UTF-8 question from Dive into Python 3

Wed Jan 19 13:02:22 EST 2011

On 2011-01-19, Antoine Pitrou <solipsis at pitrou.net> wrote:
> On Wed, 19 Jan 2011 16:03:11 +0000 (UTC)
> Tim Harig <usernet at ilthio.net> wrote:
>> 
>> For many operations, it is just much faster and simpler to use a single
>> character based container opposed to having to process an entire byte
>> stream to determine individual letters from the bytes or to having
>> adaptive size containers to store the data.
>
> You *have* to "process the entire byte stream" in order to determine
> boundaries of individual letters from the bytes if you want to use a
> "character based container", regardless of the exact representation.

Right, but I only have to do that once.  After that, I can directly address
any piece of the stream that I choose.  If I leave the information as a
simple UTF-8 stream, I would have to walk the stream again, I would have to
walk through the the first byte of all the characters from the beginning to
make sure that I was only counting multibyte characters once until I found
the character that I actually wanted.  Converting to a fixed byte
representation (UTF-32/UCS-4) or separating all of the bytes for each
UTF-8 into 6 byte containers both make it possible to simply index the
letters by a constant size.  You will note that Python does the former.
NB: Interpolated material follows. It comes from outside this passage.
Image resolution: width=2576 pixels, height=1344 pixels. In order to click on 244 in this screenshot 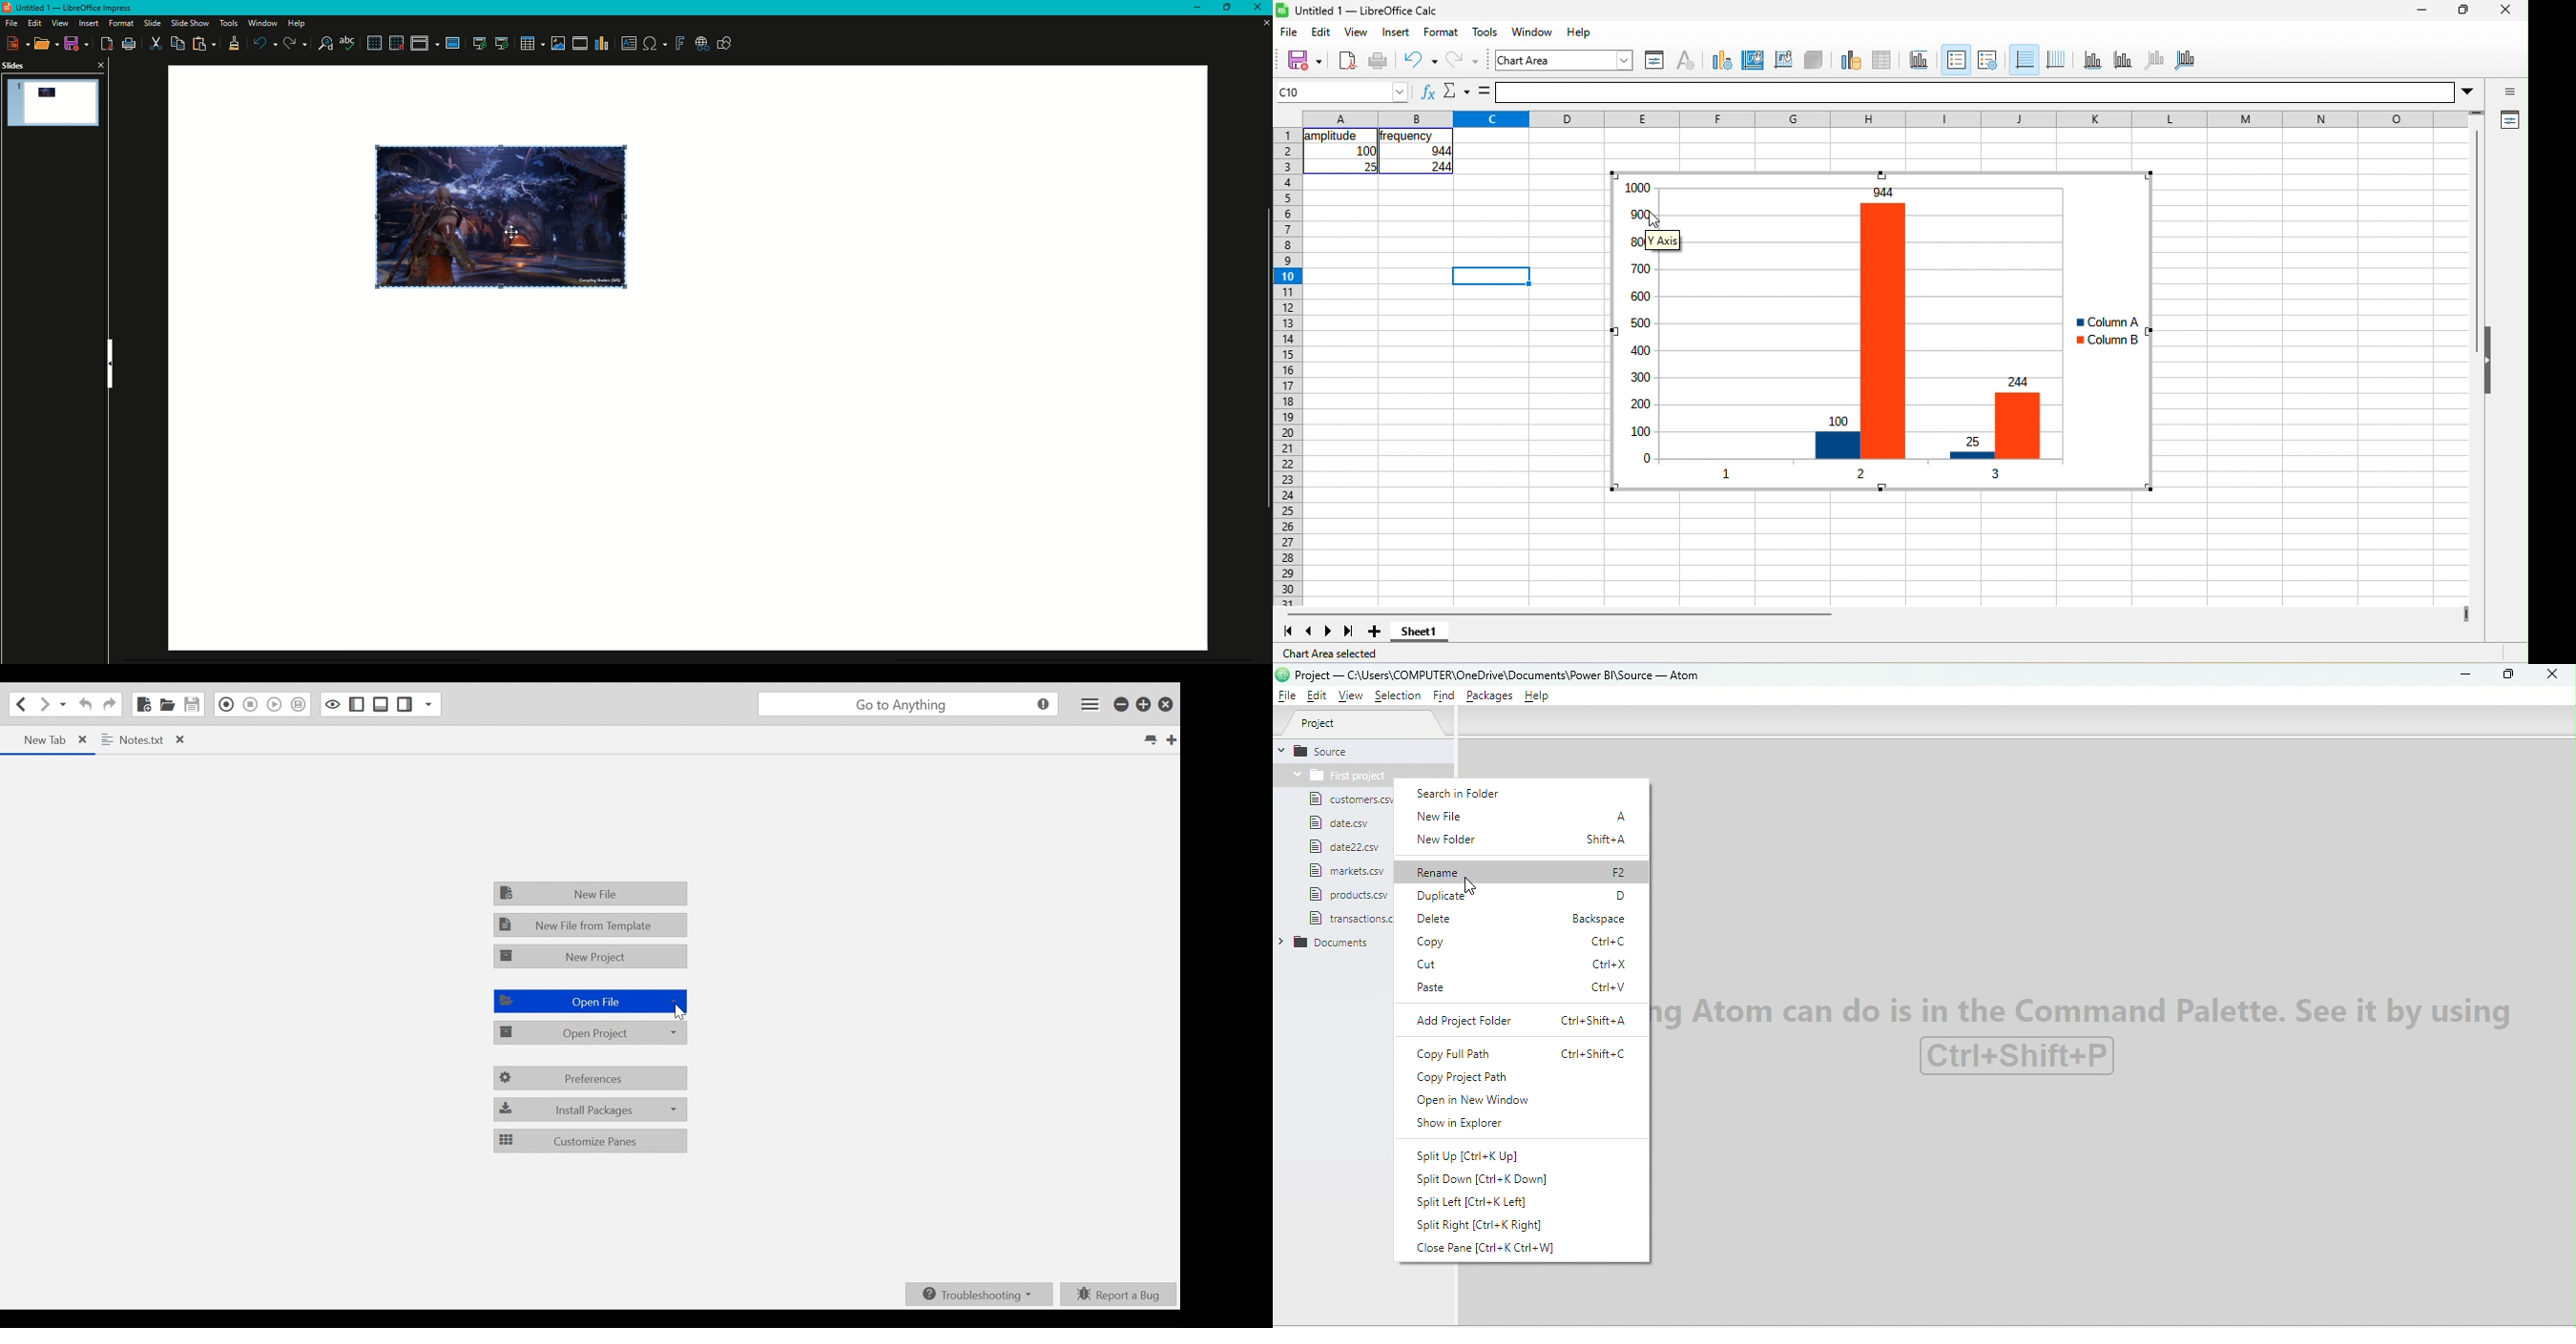, I will do `click(1438, 167)`.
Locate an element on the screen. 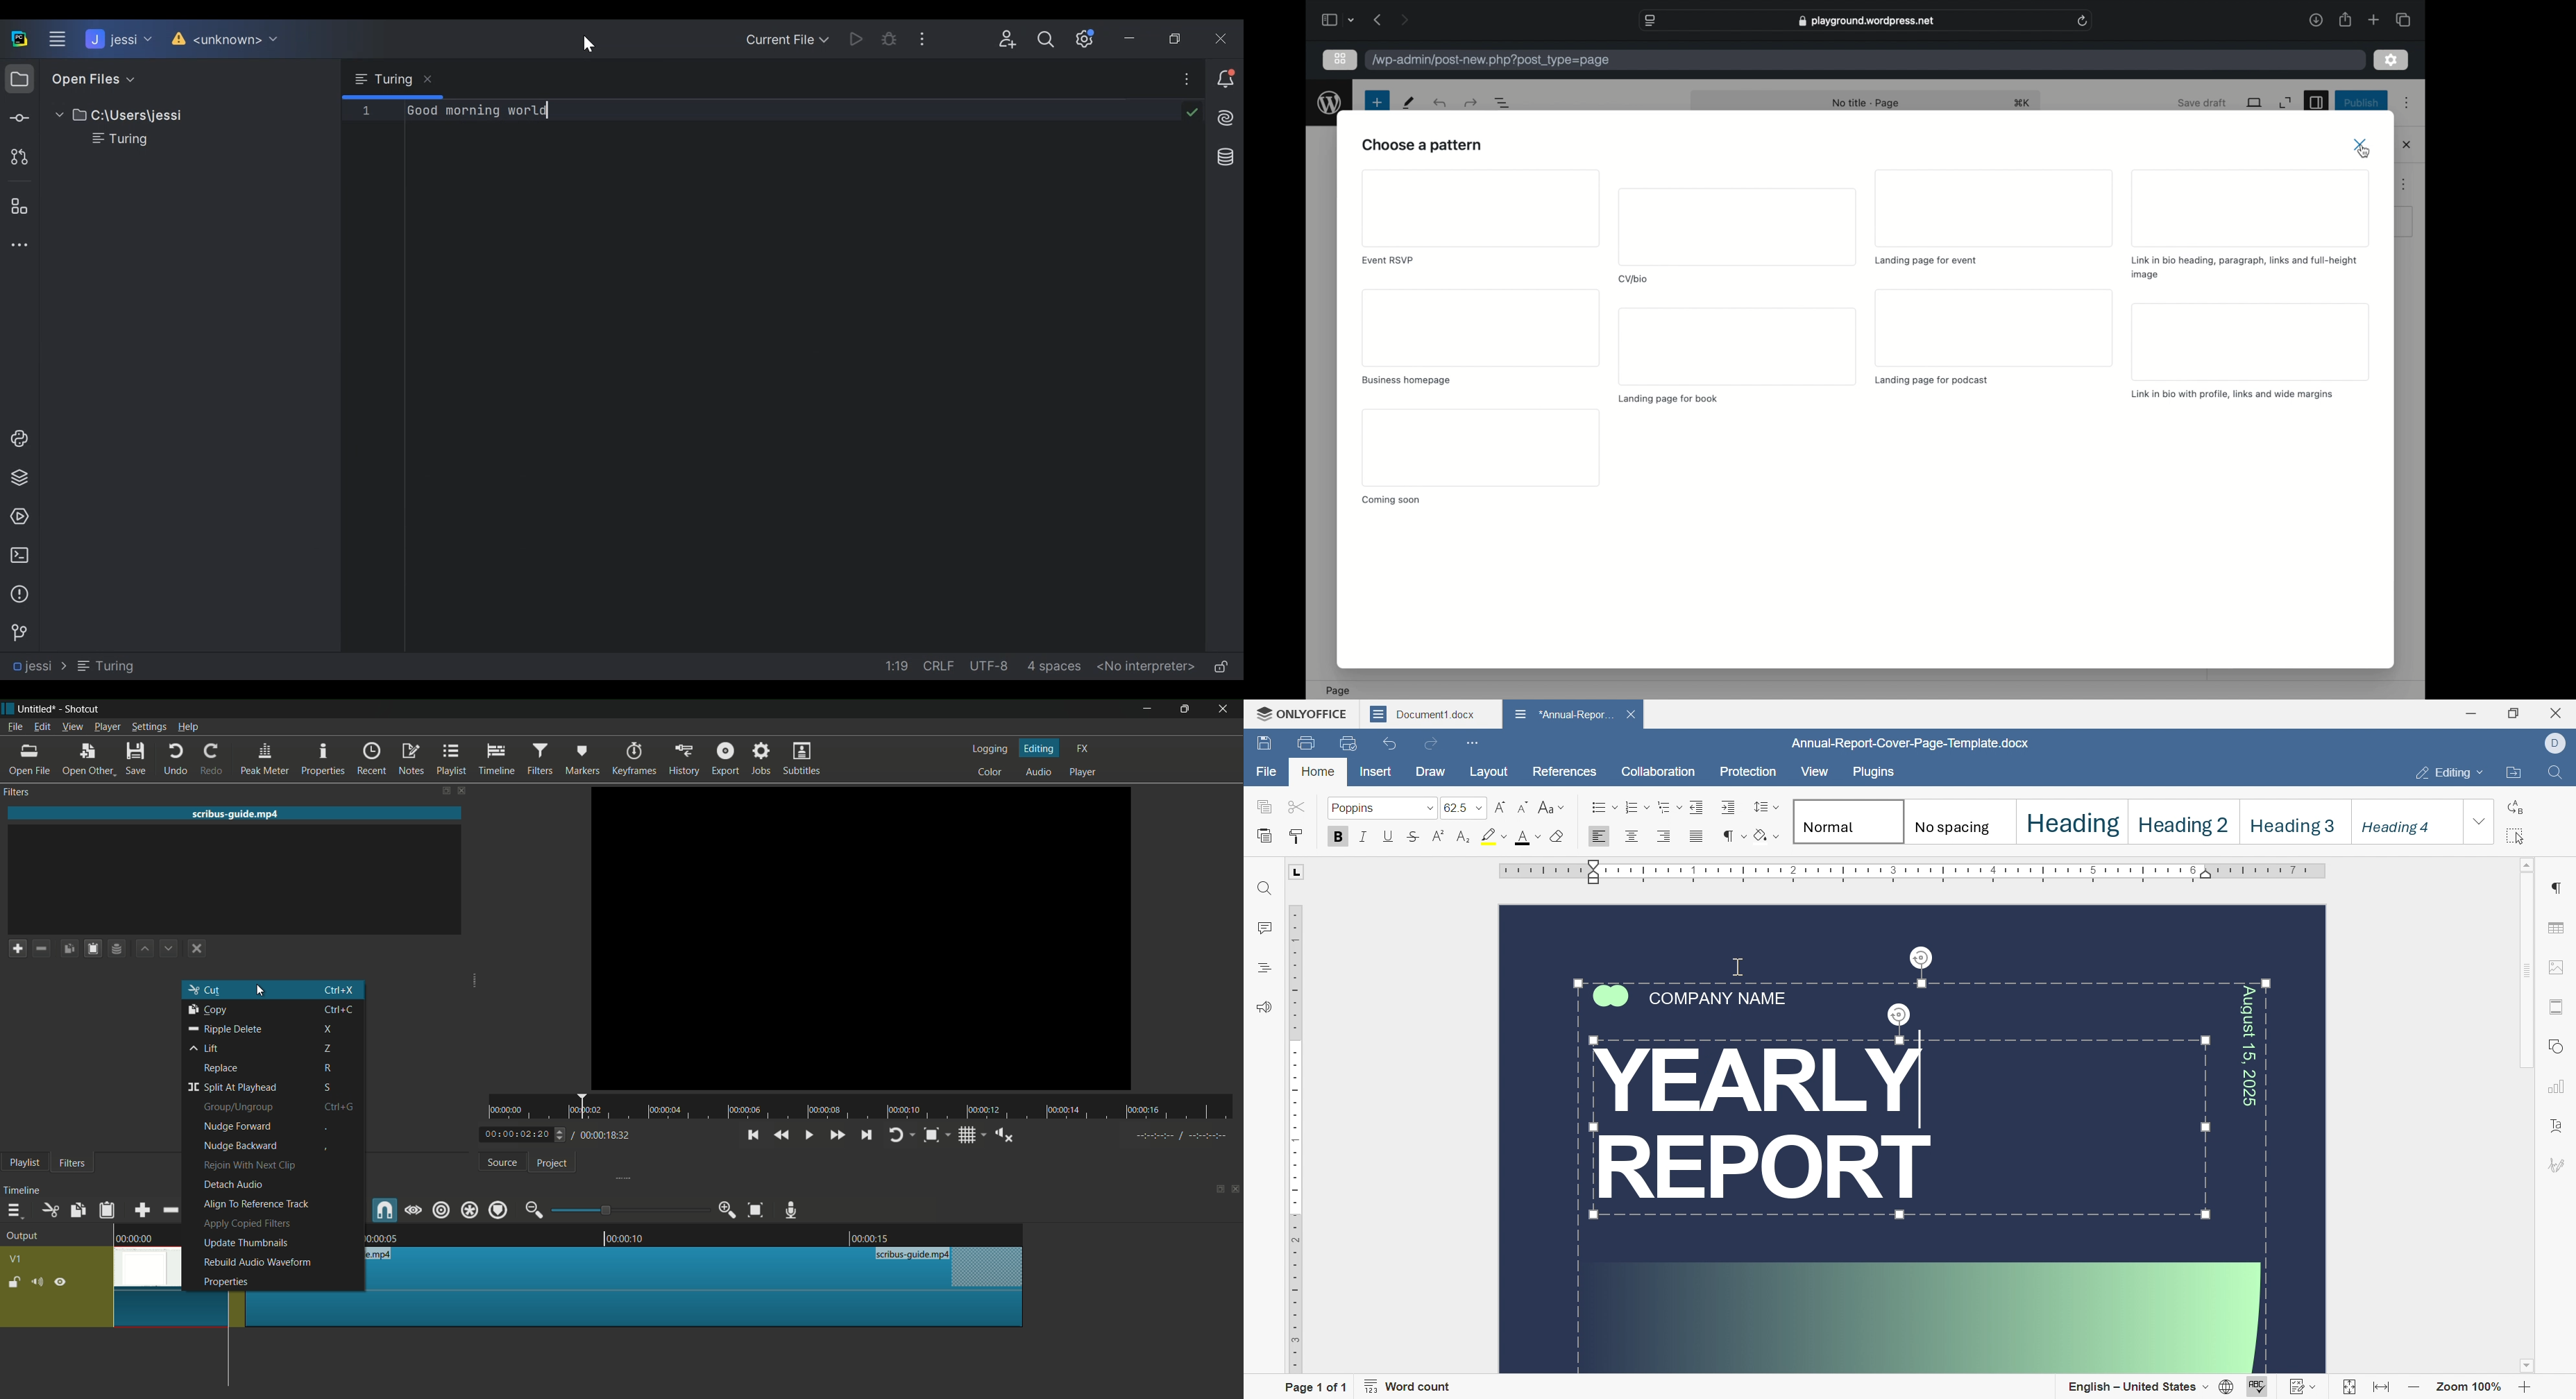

UTF-32/UCS-4 conversion is definitly supperior if you are actually
doing any major but it adds the complexity and overhead of requiring
the bit twiddling to make the conversions (once in, once again out).
Some programs don't really care enough about what the data actually
contains to make it worth while.  They just want to be able to use the
characters as black boxes.

> Once you do that it shouldn't be very costly to compute the actual code
> points. So, "much faster" sounds a bit dubious to me; especially if you

You could I suppose keep a separate list of pointers to each letter so that
you could use the pointer list for indexing or keep a list of the
character sizes so that you can add them and calculate the variable width
index; but, that adds overhead as well.